Cantor Fitzgerald & Co. served as sole book-running manager of the offering. The Company has granted the underwriters a 45-day option to purchase up to an additional 4,500,000 units at the initial public offering price to cover over-allotments, if any.
Of the proceeds received from the consummation of the offering and a simultaneous private placement of warrants, $301,500,000 was placed in the Company’s trust account. An audited balance sheet of the Company as of September 17, 2021 reflecting receipt of the proceeds upon consummation of the offering and the private placement will be included as an exhibit to a Current Report on Form 8-K to be filed by the Company with the Securities and Exchange Commission (the “SEC”).
The offering was made only by means of a prospectus, copies of which may be obtained by contacting Cantor Fitzgerald & Co., Attention Capital Markets, 499 Park Avenue, New York, NY 10022, or by e-mail at email@example.com.
A registration statement relating to these securities was filed with, and declared effective by, the Securities and Exchange Commission (the “SEC”) on September 14, 2021. This press release shall not constitute an offer to sell or a solicitation of an offer to buy, nor shall there be any sale of these securities in any state or jurisdiction in which such an offer, solicitation or sale would be unlawful prior to registration or qualification under the securities laws of any such state or jurisdiction.

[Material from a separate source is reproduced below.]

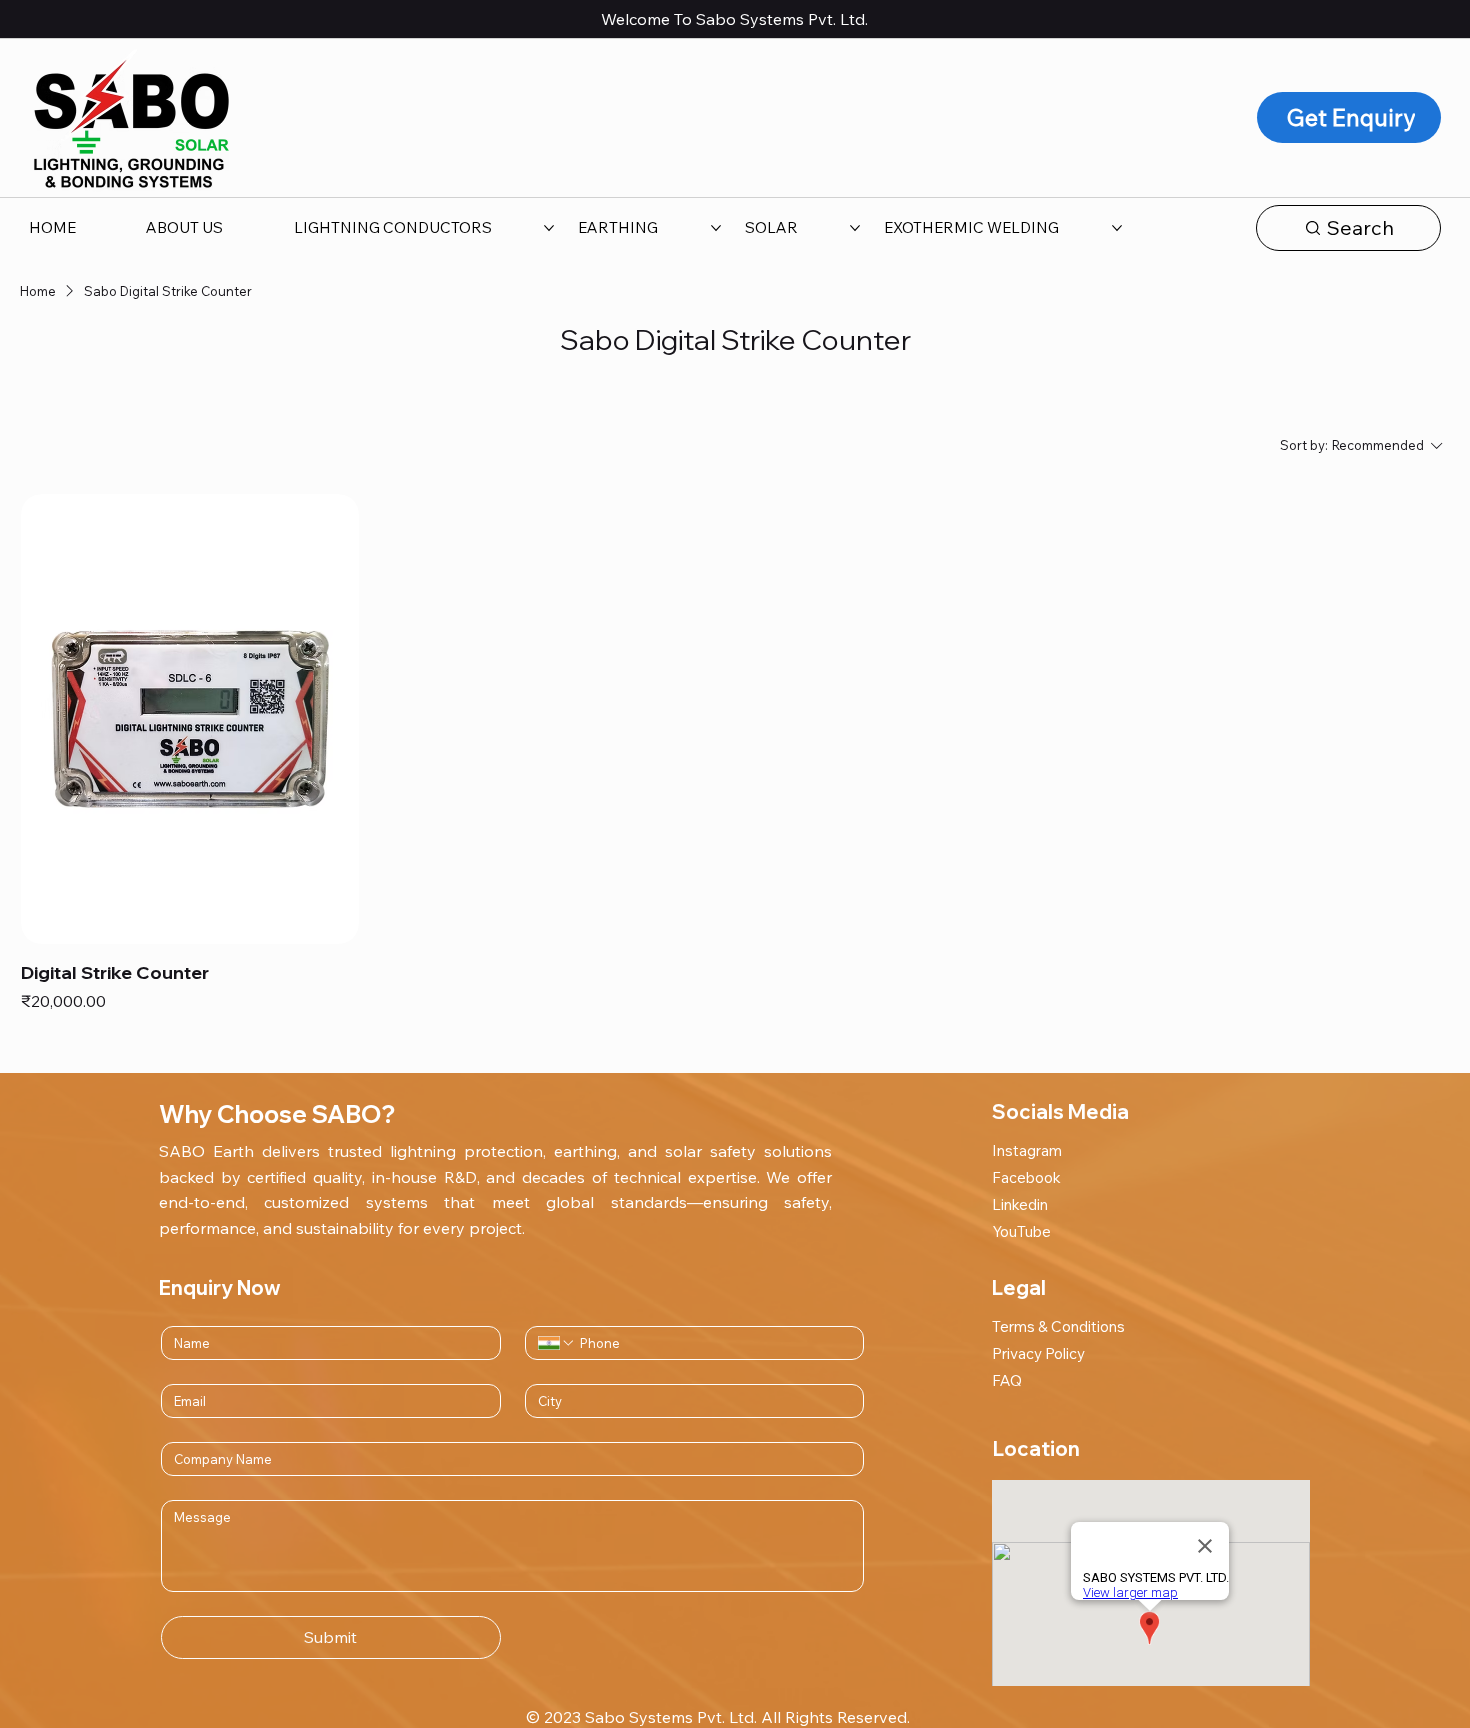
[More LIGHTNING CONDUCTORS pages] (549, 228)
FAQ (1007, 1380)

ABOUT SIERRA LAKE ACQUISITION CORP.
The Company is a blank check company formed for the purpose of effecting a merger, capital stock exchange, asset acquisition, stock purchase, reorganization or similar business combination with one or more businesses. The Company has not selected any specific business combination target.
This press release contains statements that constitute “forward-looking statements,” including with respect to the anticipated use of the net proceeds. Forward-looking statements are subject to numerous conditions, many of which are beyond the control of the Company, including those set forth in the Risk Factors section of the Company’s registration statement and preliminary prospectus for the Company’s offering filed with the SEC. Copies of these documents are available on the SEC’s website, www.sec.gov. The Company undertakes no obligation to update these statements for revisions or changes after the date of this release, except as required by law.